The DACBO Benchmark¶
Bayesian Optimization (BO) uses a surrogate model — typically a Gaussian Process — and an acquisition function to decide which configuration to evaluate next. The acquisition function trades off exploration and exploitation, and its behaviour depends heavily on one or more parameters (e.g. the exploration weight ξ for EI/PI or β for UCB). Rather than fixing these parameters ahead of time, the DACBO benchmark frames their adjustment as a DAC problem: at each BO trial the agent observes the current state of the optimizer and outputs a new parameter value (or selects a different acquisition function entirely).
Each episode runs one full BO run on a single BBOB function / seed pair drawn from the
instance set.
In every step the agent provides an action, the optimizer performs one BO trial (ask / evaluate
/ tell), and the environment returns an observation and reward.
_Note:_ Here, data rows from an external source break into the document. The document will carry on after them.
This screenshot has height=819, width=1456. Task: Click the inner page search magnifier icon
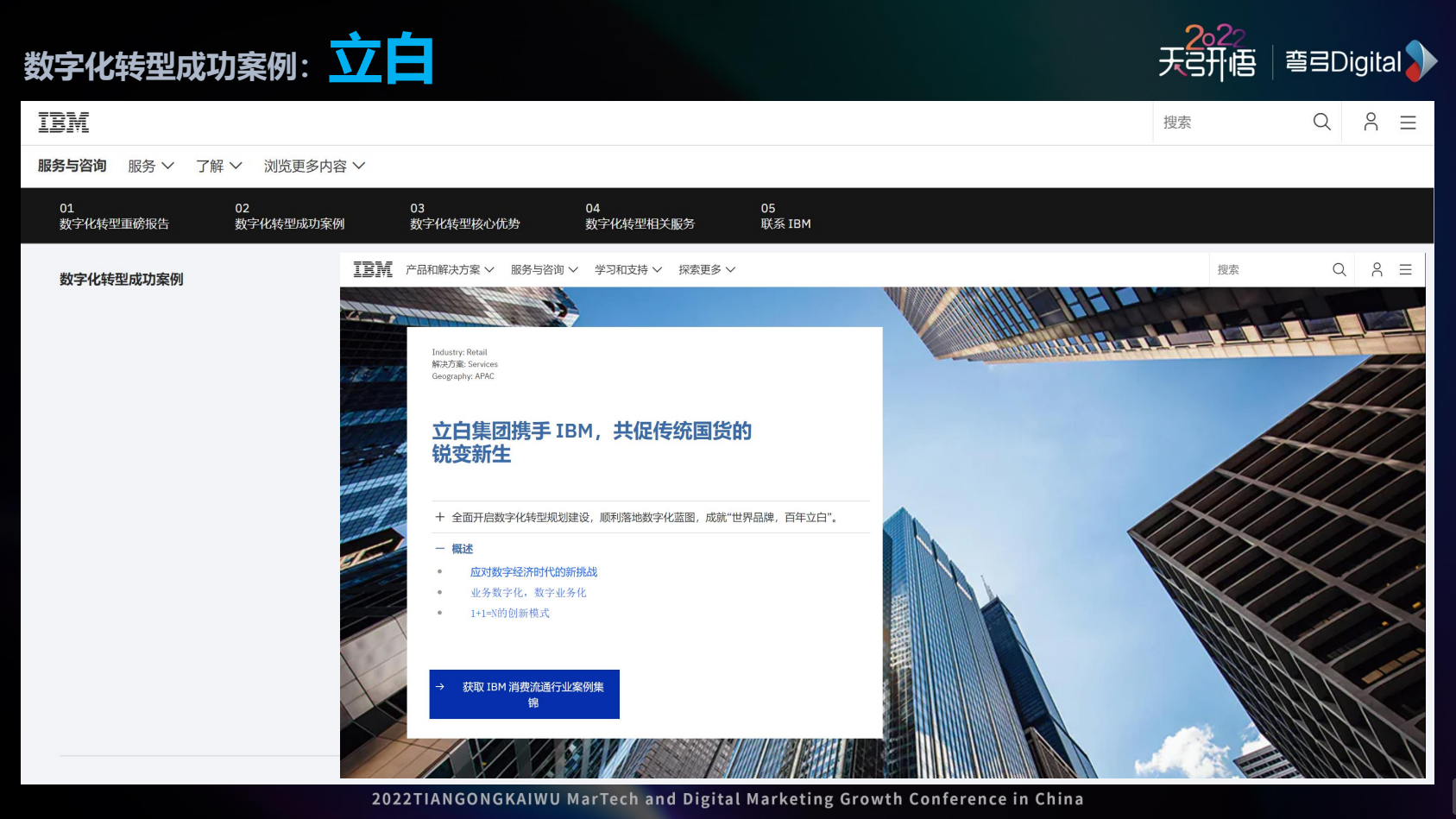click(1339, 270)
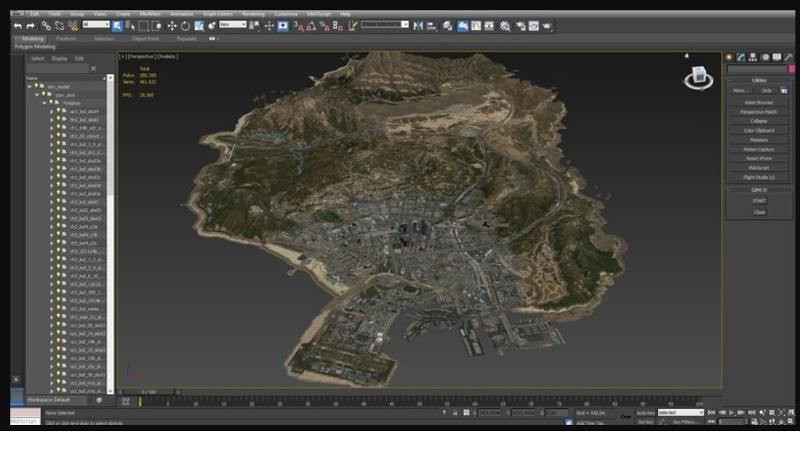Viewport: 800px width, 461px height.
Task: Click the Select and Link chain icon
Action: (x=46, y=25)
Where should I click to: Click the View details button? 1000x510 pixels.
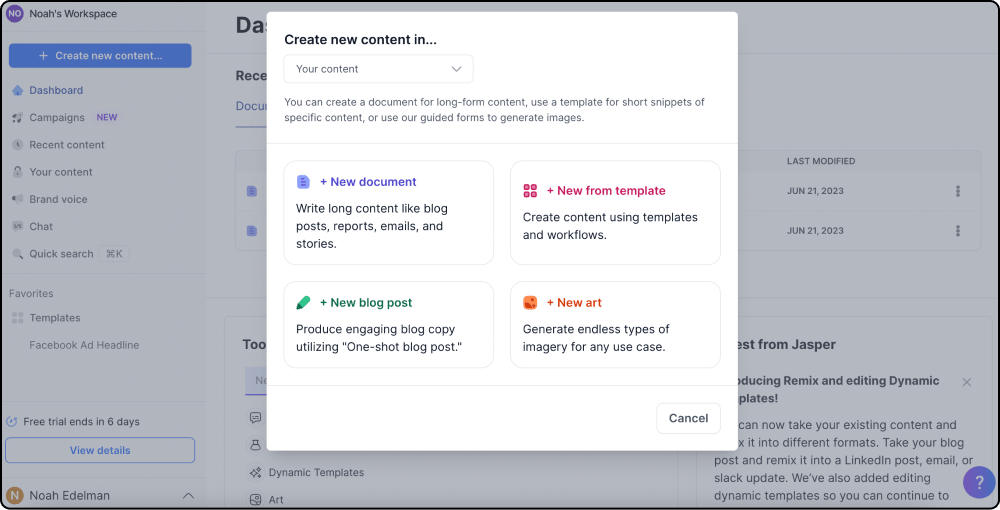pyautogui.click(x=100, y=450)
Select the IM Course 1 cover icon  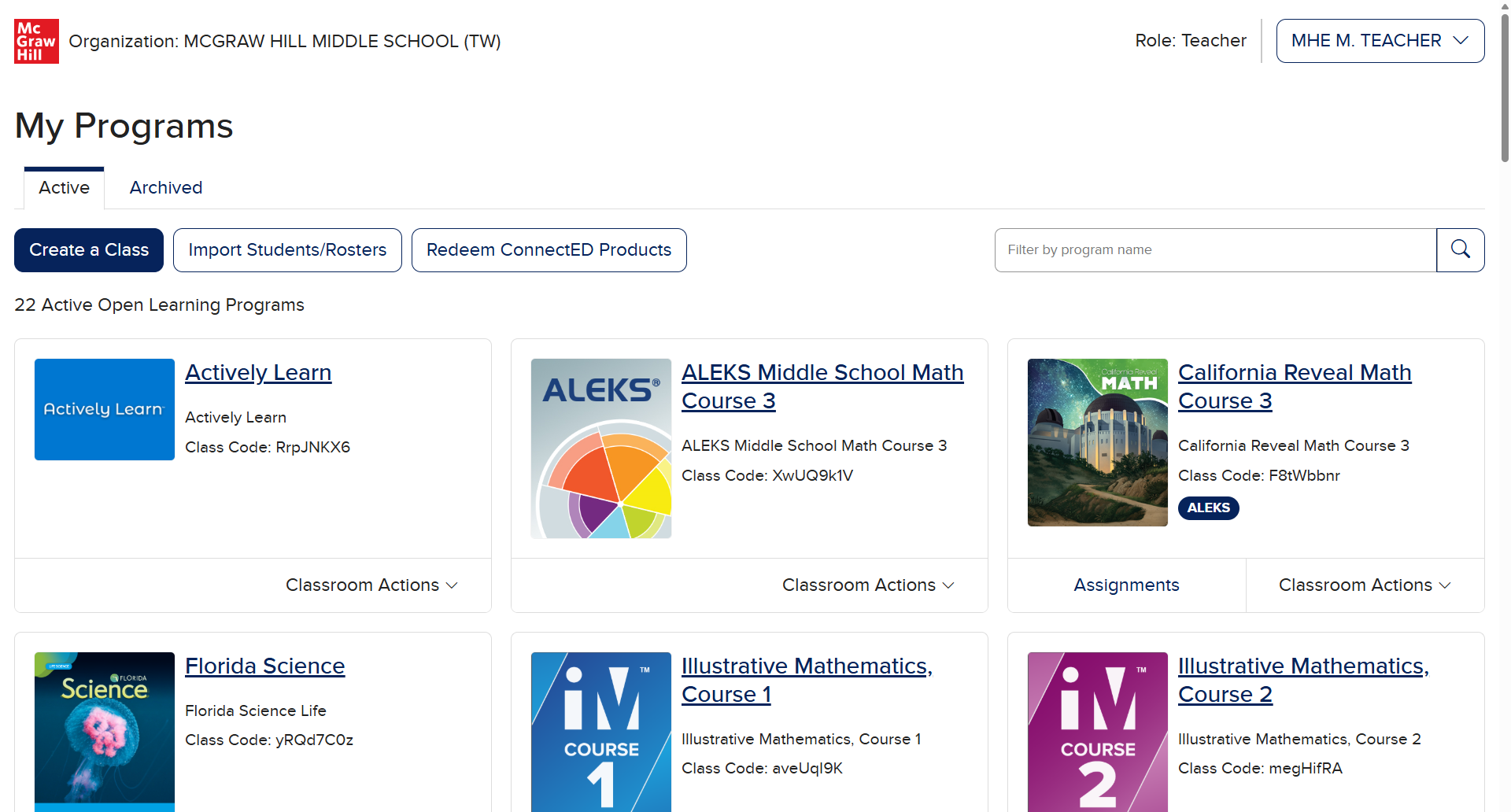pos(601,730)
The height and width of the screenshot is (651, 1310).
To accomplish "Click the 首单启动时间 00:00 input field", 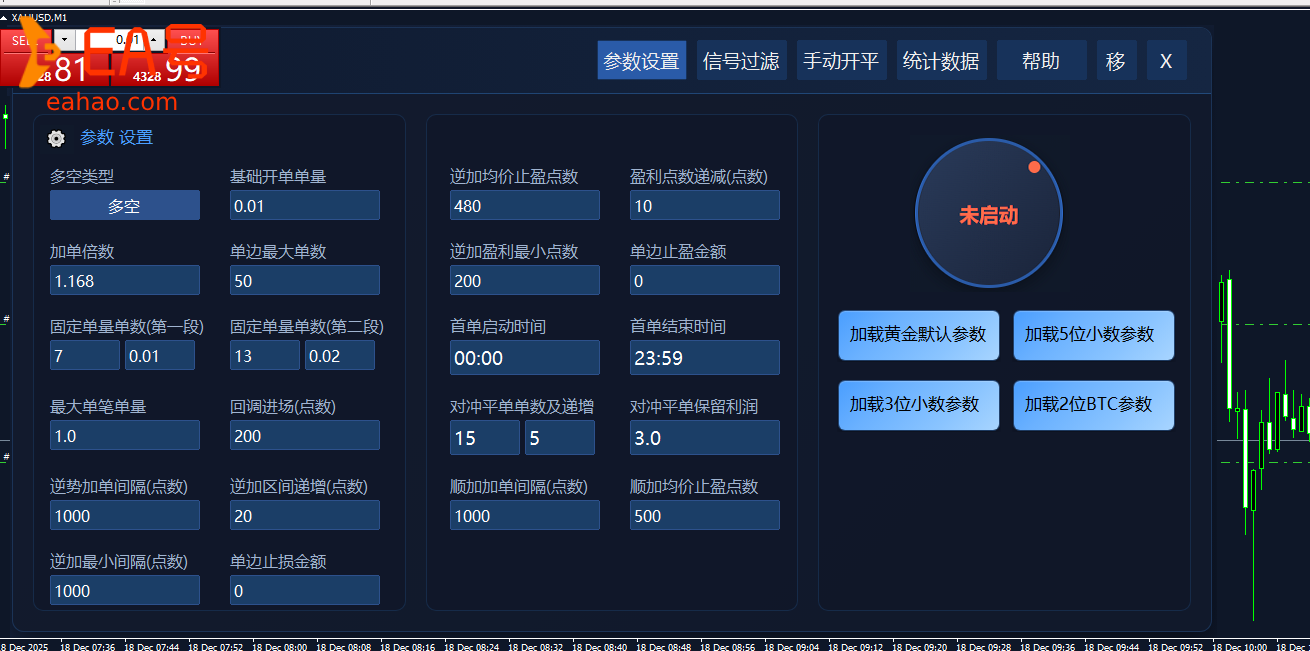I will click(524, 357).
The initial design is executed automatically during reset(), so the agent only controls
the acquisition phase.
Episodes end when all trials are exhausted (truncated). Optionally, early termination
(terminated) can be enabled via terminate_after_reference_performance_reached=True,
which ends an episode as soon as the incumbent surpasses the reference performance threshold.
The default reward is symlog regret: the difference between the current incumbent cost and
the reference performance, passed through a symmetric log transform.
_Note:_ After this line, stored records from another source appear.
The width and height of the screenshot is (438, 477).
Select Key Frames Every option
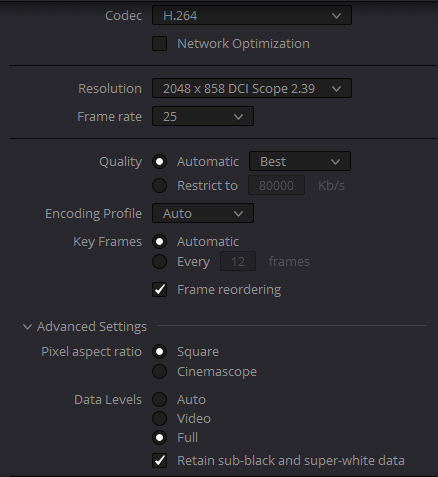tap(159, 262)
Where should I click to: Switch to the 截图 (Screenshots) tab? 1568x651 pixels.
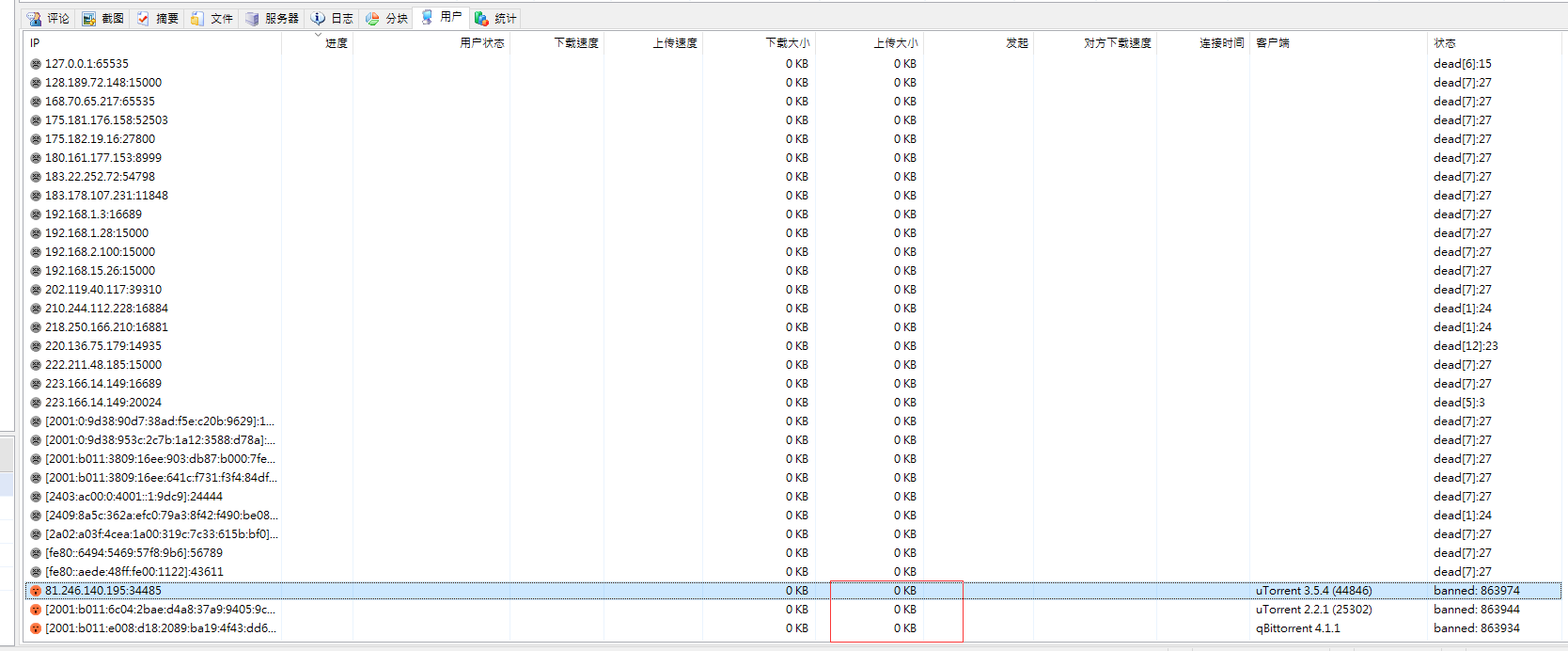click(x=102, y=18)
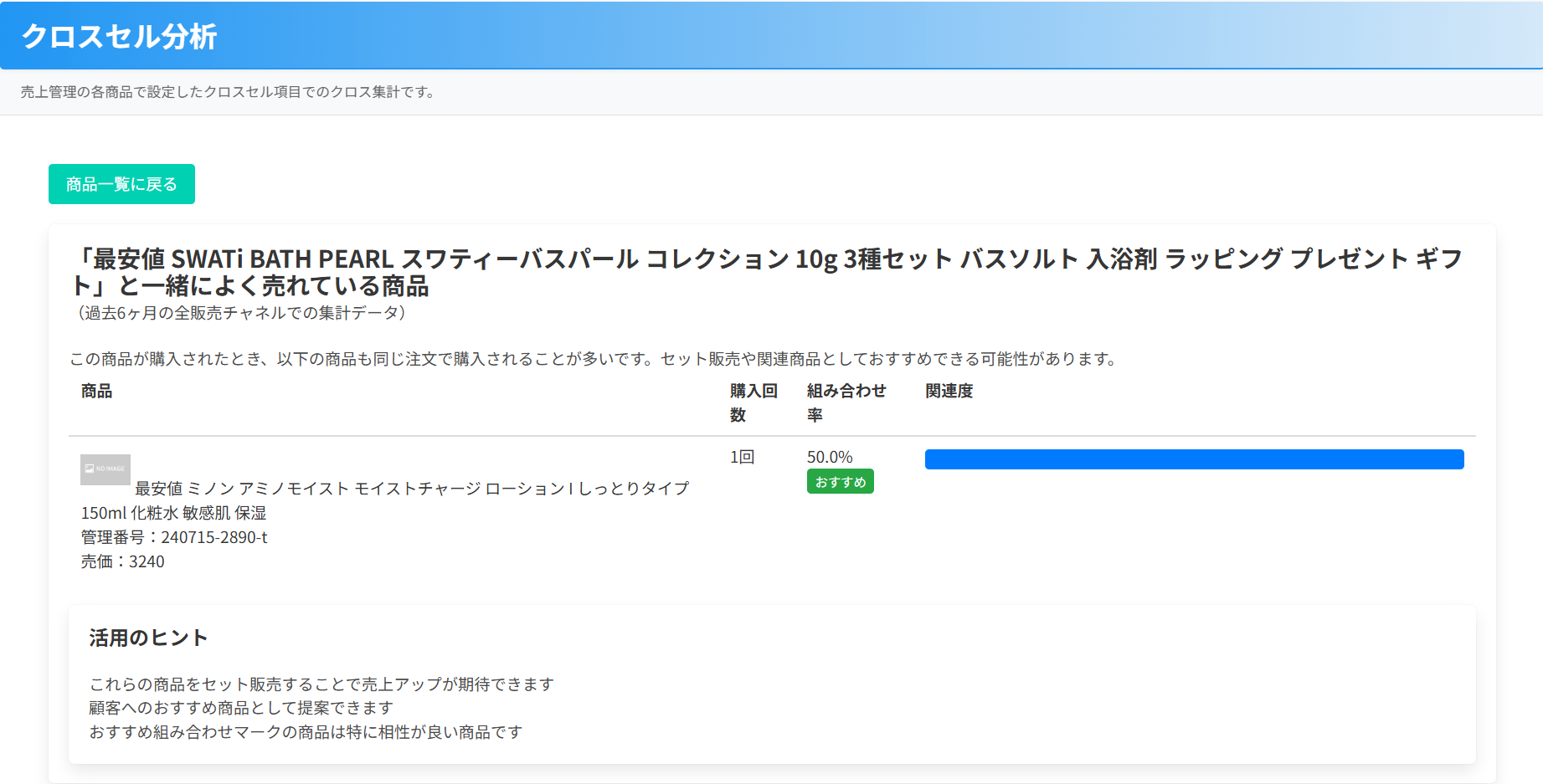Click the blue 関連度 progress bar
The height and width of the screenshot is (784, 1543).
(1194, 459)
This makes the reward comparable across BBOB functions whose objective values live on very
different scales.
Alternative reward signals — including raw incumbent cost, incumbent improvement, and AUC
of the optimization trajectory — can be selected via reward_keys.
The default action space tunes the WEI α parameter continuously; AcqFunctionActionSpace
can be used instead for discrete acquisition function selection among EI, PI, and UCB.
The DACBO benchmark was originally developed by Carolin Benjamins as the dacboenv package and has been integrated into DACBench. A publication is forthcoming.